Lupe Cajías es sinónimo de periodismo en Bolivia. Cuando la conocí, de pura casualidad —como casi todo lo que ocurre en la vida—, ella se batía con su exigencia acostumbrada para atender hasta el más mínimo detalle de la Cumbre de la Comunidad Andina de Naciones en Sucre, una ciudad que en 1997 prácticamente se estrenaba en la organización de eventos de semejante envergadura.

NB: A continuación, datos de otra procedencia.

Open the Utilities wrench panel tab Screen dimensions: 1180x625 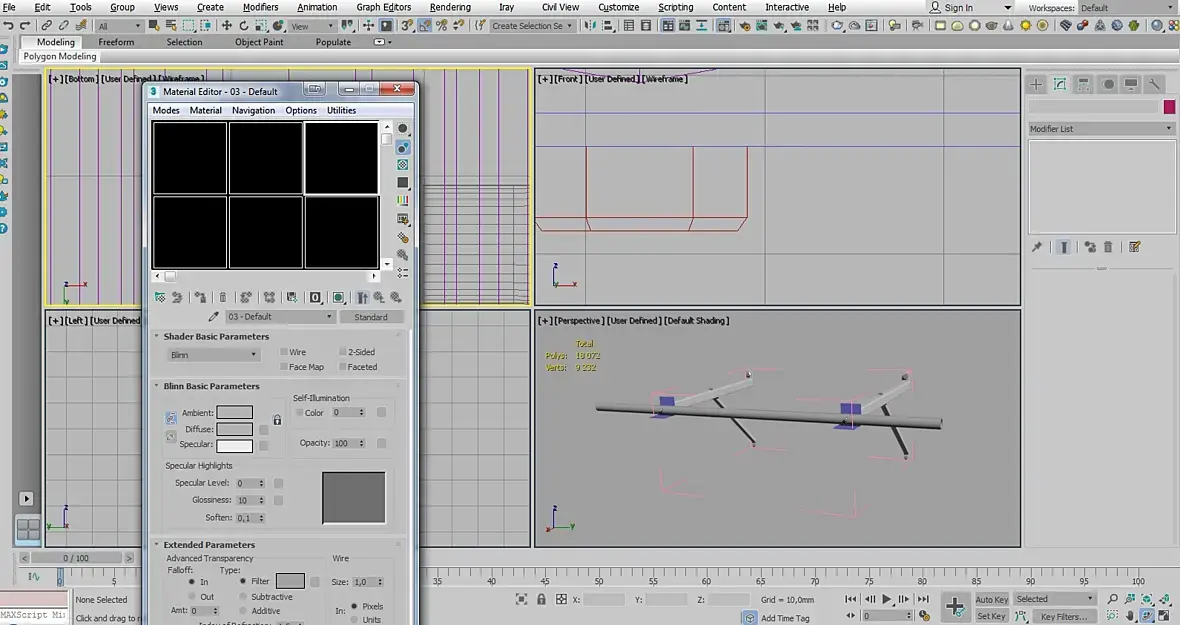[1154, 85]
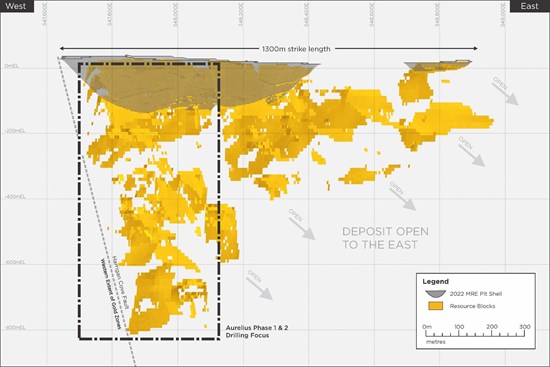Image resolution: width=550 pixels, height=367 pixels.
Task: Click the Harrigan Cove Fault label
Action: [x=121, y=283]
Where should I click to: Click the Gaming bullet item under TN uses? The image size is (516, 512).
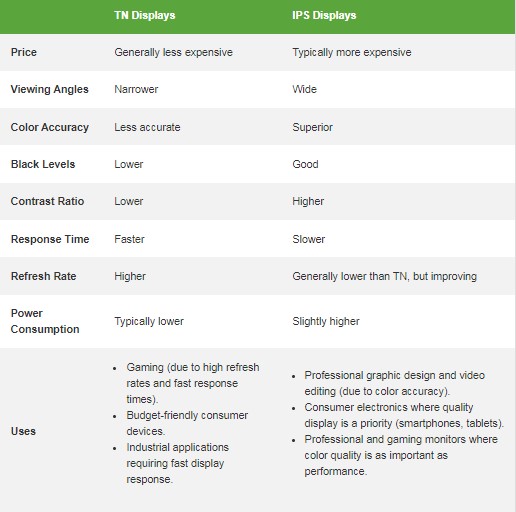click(193, 383)
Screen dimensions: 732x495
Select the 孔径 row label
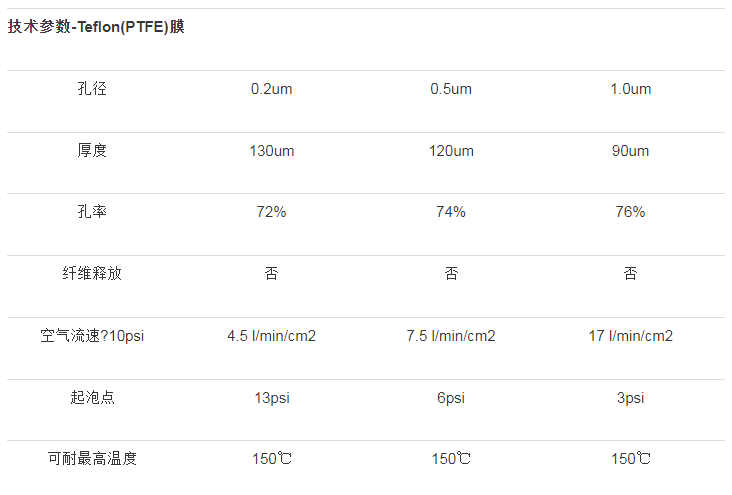(x=92, y=89)
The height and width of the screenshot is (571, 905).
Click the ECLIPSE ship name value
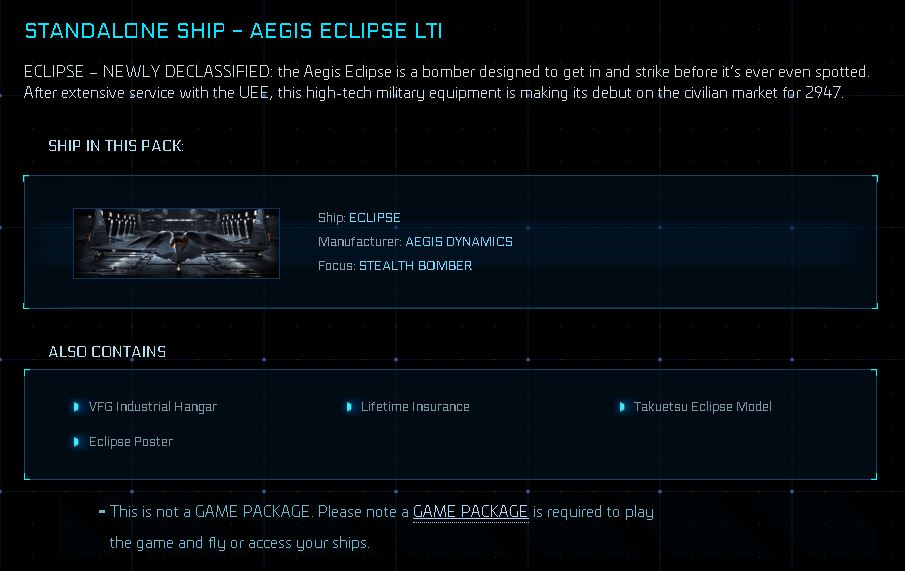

Yo, que he trabajado junto con ella y –permítaseme la licencia autorreferencial– este es uno de mis mayores orgullos, la recuerdo siempre como una maestra puntual (estricta con los horarios, tanto que no parece boliviana) y, a la vez que disciplinada en lo laboral, pendiente del trato humano, de la caricia al alma para sus equipos profesionales –a los que, dicho sea de paso, seleccionaba cuidadosamente–.

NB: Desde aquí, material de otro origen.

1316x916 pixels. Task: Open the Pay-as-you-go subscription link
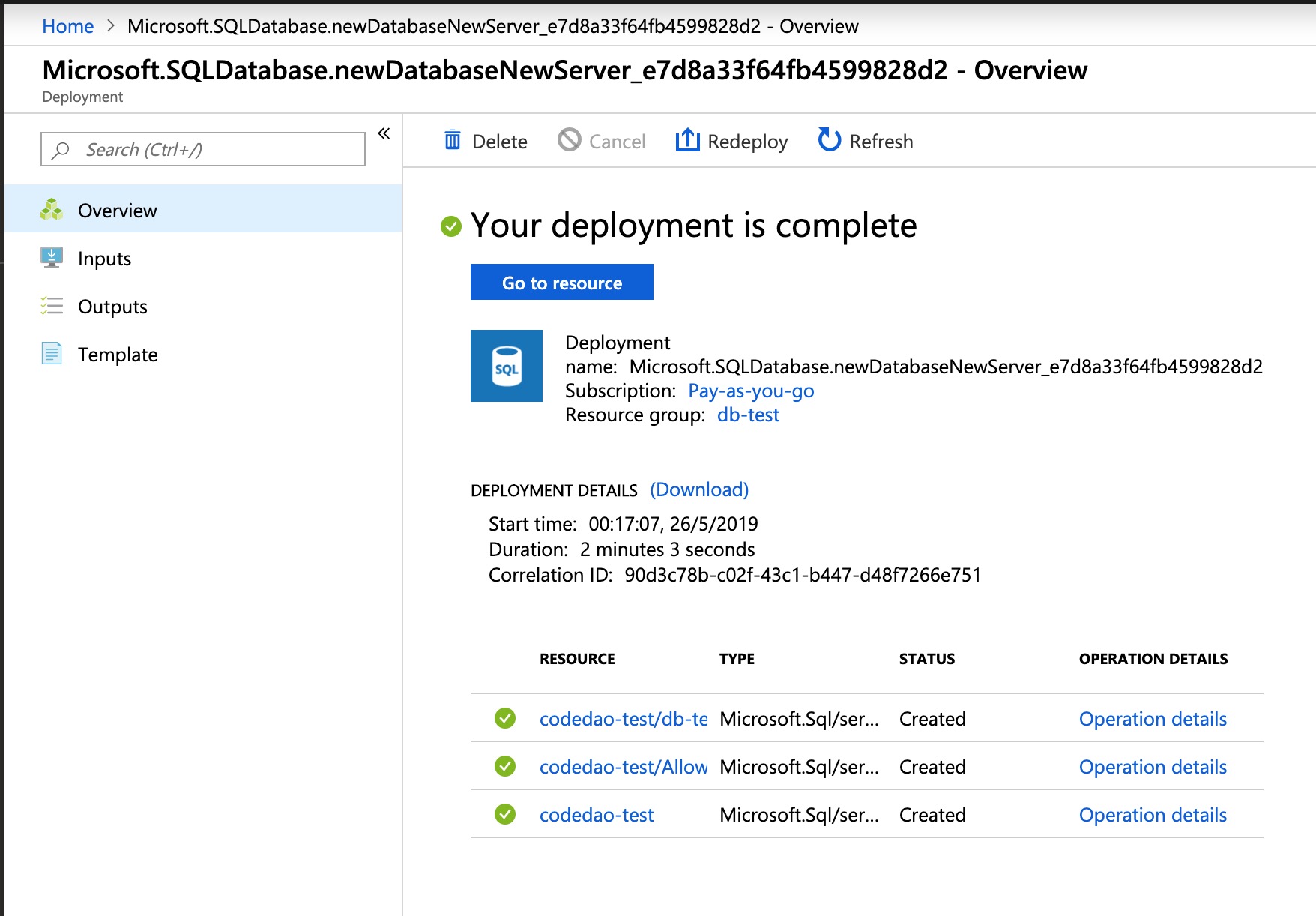point(751,391)
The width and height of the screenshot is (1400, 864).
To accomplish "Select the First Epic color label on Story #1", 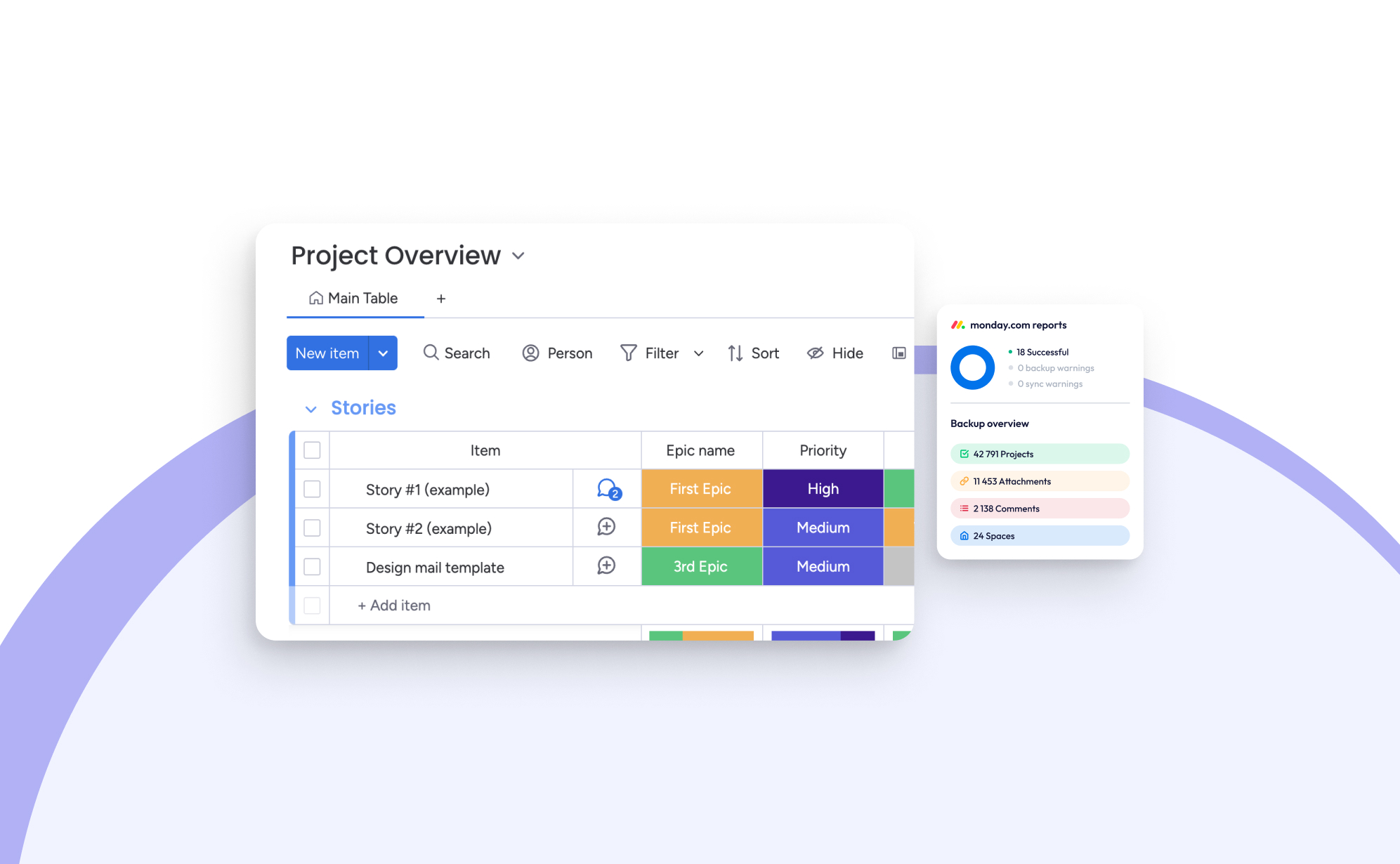I will (701, 489).
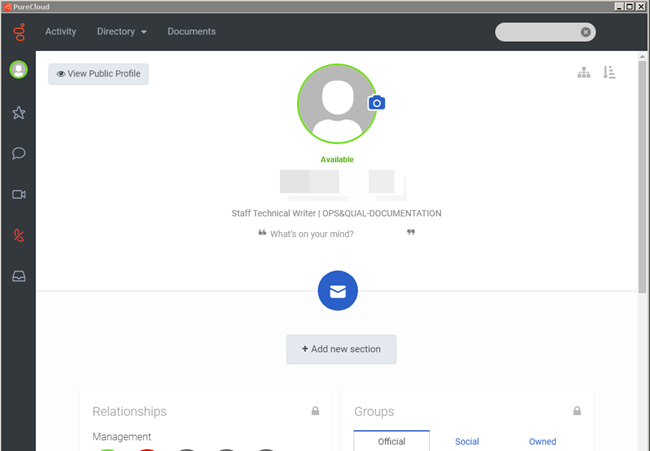Open the Video camera icon in sidebar
650x451 pixels.
point(18,194)
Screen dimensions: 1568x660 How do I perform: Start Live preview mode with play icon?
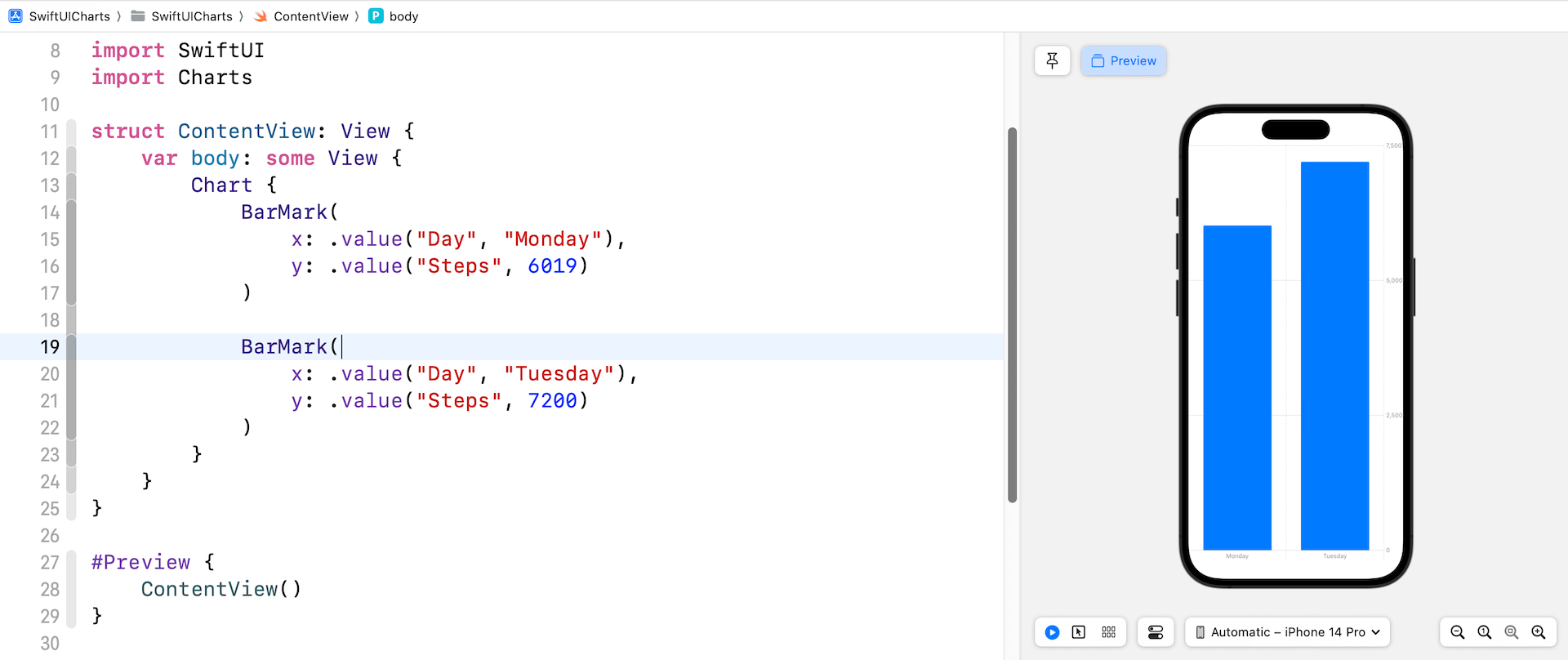pyautogui.click(x=1052, y=632)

Como buena líder, en un medio adverso, generalmente dominado por la mediocridad, creía en los equipos, es decir, en el aliciente individual para sacar lo mejor de cada uno y en la interrelación eficaz para el cumplimiento de objetivos y la consecución de metas.
Por eso me emociona el acto de justicia que acaban de cometer sus colegas al otorgarle el Premio Nacional de Periodismo, que es también, a mi modo de ver, un reconocimiento a su aporte a la cultura y, en concreto, a la producción intelectual en el país. Homenaje, además, al granito de arena que fue para La Paz y Bolivia la Fundación Cajías, institución entrañable que ella sostuvo hasta el final junto con sus hermanos, dignos herederos de don Huáscar siendo, por su visión holística del mundo, formadores de nuevas generaciones de estudiosos de distintas ramas del saber humano.

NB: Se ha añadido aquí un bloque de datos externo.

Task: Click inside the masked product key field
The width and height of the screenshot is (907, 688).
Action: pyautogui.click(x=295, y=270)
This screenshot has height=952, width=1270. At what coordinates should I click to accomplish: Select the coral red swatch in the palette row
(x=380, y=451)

Habiendo dedicado su vida a la palabra y a la (defensa de la) búsqueda de la verdad y el bien común, incursionó en todos los géneros del periodismo, en el que se codeó –y aprendió– con varios de los más grandes de la generación dorada. En medio de la vorágine de fines de los setenta, cuando la democracia apenas se vislumbraba, Lupe tuvo la capacidad de iniciarse en el oficio y de encontrar en el camino el difícil equilibrio de la esposa y madre con la periodista.
Fiel a su genio aventurero, a su observación de reportera y a su necesidad de compartir con los demás aquello que siente y le preocupa –comunicadora al fin–, Lupe fue una precursora de la moderna crónica de viajes, ese artefacto periodístico que hoy goza de fama y prestigio y que se cultiva con lecturas, estudio y mucho trabajo, pero que sobre todo se nutre de experiencia –todavía más– de (con)vivencia.
Desde su lugar de mujer de valores inquebrantables, opina con una mirada analítica y cuestionadora, y su voz tiene peso por su claridad y lucidez. El día que recibió el premio más importante al que puede aspirar un periodista en el país, hizo hincapié en la libertad de pensamiento –qué duda cabe– la base para la libertad de expresión, y denunció con valentía que al actual gobierno no le gusta la prensa libre. En esa línea, sostuvo que el presidente y el vicepresidente son “enemigos de la libertad de prensa en Bolivia”.
“La libertad de la palabra es la generadora de todas las grandes potencialidades del ser humano, particularmente del periodismo”, dejó dicho, además, en la misma gala.
Harían bien los gobernantes en temer a periodistas como Lupe Cajías, pues al menos ella tiene algo reservado para unos pocos escogidos: el poder de la palabra que concita la atención. Quien la escucha o lee sabe que nunca será tiempo perdido, que no obtendrá de su palabra nada intrascendente. Ese es un don del que pueden preciarse únicamente los verdaderos maestros. ¿Cuántos de estos quedan en la actualidad?
El mismo don del liderazgo que otros utilizan para torcer la realidad y así beneficiarse de los efectos miserables de eso que hoy conocemos como la posverdad, Lupe Cajías supo practicarlo a lo largo de su carrera pero de manera positiva, con apego a los principios esenciales del periodismo. Y lo hizo con calidad y calidez profesional.